• _STUDY TEXT_

☆ ☆ ☆ ☆

Governor McAuliffe warns Virginia could get left behind.

"It's here to stay," said Governor McAuliffe. "Other states are now going to move forward, so we could be in a place next year where our surrounding states - North Carolina, West Virginia, Maryland - all have taken the expansion coverage, and we're sitting here, not having brought that money back."

Lawmakers meet again on April 5 for a veto session, and the topic of Medicaid expansion will more than likely be brought up. The House says, it will be rejected.

The Governor told reporters his door is open for negotiation. The statement from the Governor's office:

Governor Terry McAuliffe proposed a budget amendment restoring his authority to pursue planning for Medicaid expansion. The Governor made the decision to include the amendment following last week's news that the AHCA, President Trump's replacement for Obamacare, failed to receive the necessary support in Congress.

☆ ☆ ☆ ☆

• _EXERCISE A_
Transcribe the passage from the Medicaid expansion article that begins at the words "Governor Terry McAuliffe" and stops after the words "support in Congress.".
• _EXERCISE B_
Answer these questions from the Medicaid expansion article:
(i) On what date do lawmakers meet for the veto session?
(ii) What did the Governor's proposed budget amendment restore?
(iii) Which surrounding states does Governor McAuliffe name?

Dataset entries

☆ ☆ ☆ ☆

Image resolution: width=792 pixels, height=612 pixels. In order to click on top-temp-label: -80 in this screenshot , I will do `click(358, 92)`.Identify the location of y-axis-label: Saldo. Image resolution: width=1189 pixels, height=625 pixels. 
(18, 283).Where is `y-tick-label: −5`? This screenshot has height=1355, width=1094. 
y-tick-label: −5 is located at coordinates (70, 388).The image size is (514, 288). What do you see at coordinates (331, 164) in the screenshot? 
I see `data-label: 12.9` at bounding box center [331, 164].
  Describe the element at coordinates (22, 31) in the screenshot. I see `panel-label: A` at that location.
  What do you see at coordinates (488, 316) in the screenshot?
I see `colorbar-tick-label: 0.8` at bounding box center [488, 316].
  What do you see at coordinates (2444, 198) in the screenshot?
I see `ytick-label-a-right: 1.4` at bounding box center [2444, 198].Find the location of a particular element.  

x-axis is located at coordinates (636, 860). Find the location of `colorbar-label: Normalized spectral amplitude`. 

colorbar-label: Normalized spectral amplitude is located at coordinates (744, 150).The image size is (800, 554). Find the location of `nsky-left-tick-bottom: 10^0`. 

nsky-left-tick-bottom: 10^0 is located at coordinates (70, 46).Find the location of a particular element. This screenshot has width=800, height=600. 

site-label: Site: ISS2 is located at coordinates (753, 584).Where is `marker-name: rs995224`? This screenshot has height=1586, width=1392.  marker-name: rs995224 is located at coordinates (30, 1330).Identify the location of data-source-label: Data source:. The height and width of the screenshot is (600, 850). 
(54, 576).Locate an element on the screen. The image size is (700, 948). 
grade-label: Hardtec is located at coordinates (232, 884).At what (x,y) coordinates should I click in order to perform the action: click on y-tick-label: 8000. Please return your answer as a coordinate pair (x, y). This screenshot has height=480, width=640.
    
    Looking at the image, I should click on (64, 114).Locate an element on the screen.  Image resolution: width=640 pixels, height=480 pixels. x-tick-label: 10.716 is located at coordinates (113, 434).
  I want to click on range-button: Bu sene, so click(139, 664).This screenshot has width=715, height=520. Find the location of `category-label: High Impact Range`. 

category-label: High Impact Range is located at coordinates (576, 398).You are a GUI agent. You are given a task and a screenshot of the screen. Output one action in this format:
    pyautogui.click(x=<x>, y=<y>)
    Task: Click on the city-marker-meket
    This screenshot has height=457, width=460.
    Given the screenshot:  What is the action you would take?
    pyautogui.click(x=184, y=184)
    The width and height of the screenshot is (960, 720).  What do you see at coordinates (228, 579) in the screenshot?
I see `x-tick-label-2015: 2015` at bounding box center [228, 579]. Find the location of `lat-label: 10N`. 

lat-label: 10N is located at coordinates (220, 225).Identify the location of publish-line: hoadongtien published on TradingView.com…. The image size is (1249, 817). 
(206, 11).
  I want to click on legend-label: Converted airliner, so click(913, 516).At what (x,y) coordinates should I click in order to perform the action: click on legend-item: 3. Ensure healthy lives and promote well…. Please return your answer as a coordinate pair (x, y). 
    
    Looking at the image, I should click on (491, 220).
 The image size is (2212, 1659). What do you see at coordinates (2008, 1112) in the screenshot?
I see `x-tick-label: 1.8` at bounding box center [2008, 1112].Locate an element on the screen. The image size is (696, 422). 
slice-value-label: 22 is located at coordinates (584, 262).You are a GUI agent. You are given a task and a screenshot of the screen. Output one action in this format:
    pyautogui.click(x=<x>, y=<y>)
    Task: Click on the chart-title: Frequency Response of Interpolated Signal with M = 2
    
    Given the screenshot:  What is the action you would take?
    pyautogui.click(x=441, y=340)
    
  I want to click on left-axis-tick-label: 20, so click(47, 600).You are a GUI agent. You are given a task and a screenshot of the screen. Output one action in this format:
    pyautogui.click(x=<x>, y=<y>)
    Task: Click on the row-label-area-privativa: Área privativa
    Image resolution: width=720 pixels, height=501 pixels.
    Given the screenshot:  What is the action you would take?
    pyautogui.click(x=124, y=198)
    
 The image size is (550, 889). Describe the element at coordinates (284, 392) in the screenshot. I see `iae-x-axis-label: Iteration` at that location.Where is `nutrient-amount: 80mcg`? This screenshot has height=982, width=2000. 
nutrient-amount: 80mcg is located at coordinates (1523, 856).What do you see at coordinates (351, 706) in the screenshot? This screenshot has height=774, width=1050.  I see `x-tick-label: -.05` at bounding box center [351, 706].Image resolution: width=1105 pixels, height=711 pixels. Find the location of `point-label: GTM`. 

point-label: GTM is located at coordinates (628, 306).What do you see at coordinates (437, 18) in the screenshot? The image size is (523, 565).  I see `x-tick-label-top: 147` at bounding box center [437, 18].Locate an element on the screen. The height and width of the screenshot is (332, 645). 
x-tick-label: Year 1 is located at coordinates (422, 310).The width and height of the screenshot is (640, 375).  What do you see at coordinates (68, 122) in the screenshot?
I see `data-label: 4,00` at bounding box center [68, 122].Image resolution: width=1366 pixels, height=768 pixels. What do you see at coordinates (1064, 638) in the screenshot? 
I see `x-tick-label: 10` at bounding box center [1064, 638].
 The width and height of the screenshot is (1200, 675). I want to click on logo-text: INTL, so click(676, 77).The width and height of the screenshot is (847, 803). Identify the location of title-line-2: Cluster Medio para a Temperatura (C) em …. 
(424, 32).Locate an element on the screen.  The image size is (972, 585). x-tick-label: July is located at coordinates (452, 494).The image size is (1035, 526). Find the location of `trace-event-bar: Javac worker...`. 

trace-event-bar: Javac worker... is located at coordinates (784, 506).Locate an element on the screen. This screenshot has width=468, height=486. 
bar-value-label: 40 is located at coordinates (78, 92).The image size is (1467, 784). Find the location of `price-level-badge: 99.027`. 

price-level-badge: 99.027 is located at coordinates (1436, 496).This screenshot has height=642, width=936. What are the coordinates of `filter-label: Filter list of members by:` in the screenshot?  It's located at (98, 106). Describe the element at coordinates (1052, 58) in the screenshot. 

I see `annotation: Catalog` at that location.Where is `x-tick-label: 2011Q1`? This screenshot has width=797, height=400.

☆ ☆ ☆ ☆

• _EXERCISE OUTPUT A_
Governor Terry McAuliffe proposed a budget amendment restoring his authority to pursue planning for Medicaid expansion. The Governor made the decision to include the amendment following last week's news that the AHCA, President Trump's replacement for Obamacare, failed to receive the necessary support in Congress.

• _EXERCISE OUTPUT B_
(i) April 5
(ii) His authority to pursue planning for Medicaid expansion
(iii) North Carolina, West Virginia and Maryland